Thyroid cancer is the most common type of malignancy in the head and neck. It can be divided into four pathological types: Papillary thyroid carcinoma (PTC), follicular carcinoma, medullary carcinoma and undifferentiated carcinoma. PTC is the most common of these and accounts for ~80% of cases (1). The incidence of PTC in the USA has increased in recent years (2). Nevertheless, the prognosis for PTC is good and overall survival is ~90% (3).

Alterations in the RET/PTC-RAS-BRAF signaling pathway are characteristic of PTC (4,5). Activating BRAF and ret/PTC1 mutations may be an important step in the development of this disease (6–10). The etiology of PTC remains poorly understood. Therefore the identification of diagnostic and prognostic biomarkers is required. The detection of thyroid nodules is facilitated by high-resolution sonography. However, the detection of the nodules as either benign or malignant using fine-needle aspiration biopsy, real-time sonographic elastography, ultrasound elastography or Micro-Pure imaging, is problematic (11).

Microarray technology may be an effective tool for investigating the underlying regulatory network involved in PTC (12–15). In addition, He et al (16) have elucidated the role of microRNAs in the predisposition to, and development of PTC. Despite this, a greater understanding of PTC is required in order to improve clinical diagnosis and treatment, for example by identifying early biomarkers.

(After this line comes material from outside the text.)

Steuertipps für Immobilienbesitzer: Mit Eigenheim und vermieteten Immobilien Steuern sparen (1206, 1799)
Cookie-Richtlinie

In the present study, gene expression profiles of thyroid tissue from patients with PTC were compared with those from healthy controls, in order to identify differentially expressed genes (DEGs). The regulatory associations for the DEGs were retrieved and potential key genes were identified. Pathway enrichment and biological process analyses were conducted to investigate the roles of these genes in the development of PTC.

Materials and methods

Microarray data

Microarray data set, GSE3678, consisting of 14 thyroid tissue samples, was downloaded from Gene Expression Omnibus (GEO) database (http://www.ncbi.nlm.nih.gov/geo/). This included seven thyroid tissue samples from patients with PTC and seven from healthy people. Raw data were obtained from Affymetrix Human Genome U133 Plus 2.0 Array (Affymetrix, Inc., Santa Clara, CA, USA).

Screening of DEGs

Raw data were processed using software package GEOquery in R and differential expression analysis was conducted using limma (17) in R. The Beyer-Hardwick (BH) method was adopted for multiple corrections (18) in order to identify DEGs between the disease and the control groups. A fold change (FC) of >2 (| logFC |> 2) and P<0.05 were set as the cutoff values.

Establishment of a gene regulatory network

Gene regulation analysis was conducted using TRANSFAC® and TRED (19). A total of 5,558 regulatory associations were identified in TRANSFAC and TRED and extracted to a single database. The 171 DEGs were entered into this database in order to set up a regulatory network, and the corresponding schematic diagram of 104 DEGs was generated using Cytoscape version 2.8 (20).

Pathway enrichment analysis, biological process analysis and gene ontology (GO) annotation

Pathway enrichment analysis and biological process analysis with GO annotation were conducted for genes included in the regulatory network, using the Database for Annotation, Visualization and Integrated Discovery (DAVID) online tool (21) in order to determine their involvement in the development of PTC.

Results

DEGs

Differential expression analysis identified 171 genes as DEGs.

Gene regulatory network

The regulatory associations for the 171 DEGs were identified from the pre-established database. In total, 111 associations between transcription factors (TFs) and target genes among 104 DEGs were determined by the comparison between 5,558 regulatory associations and 171 DEGs, using TRANSFAC and TRED (Fig. 1).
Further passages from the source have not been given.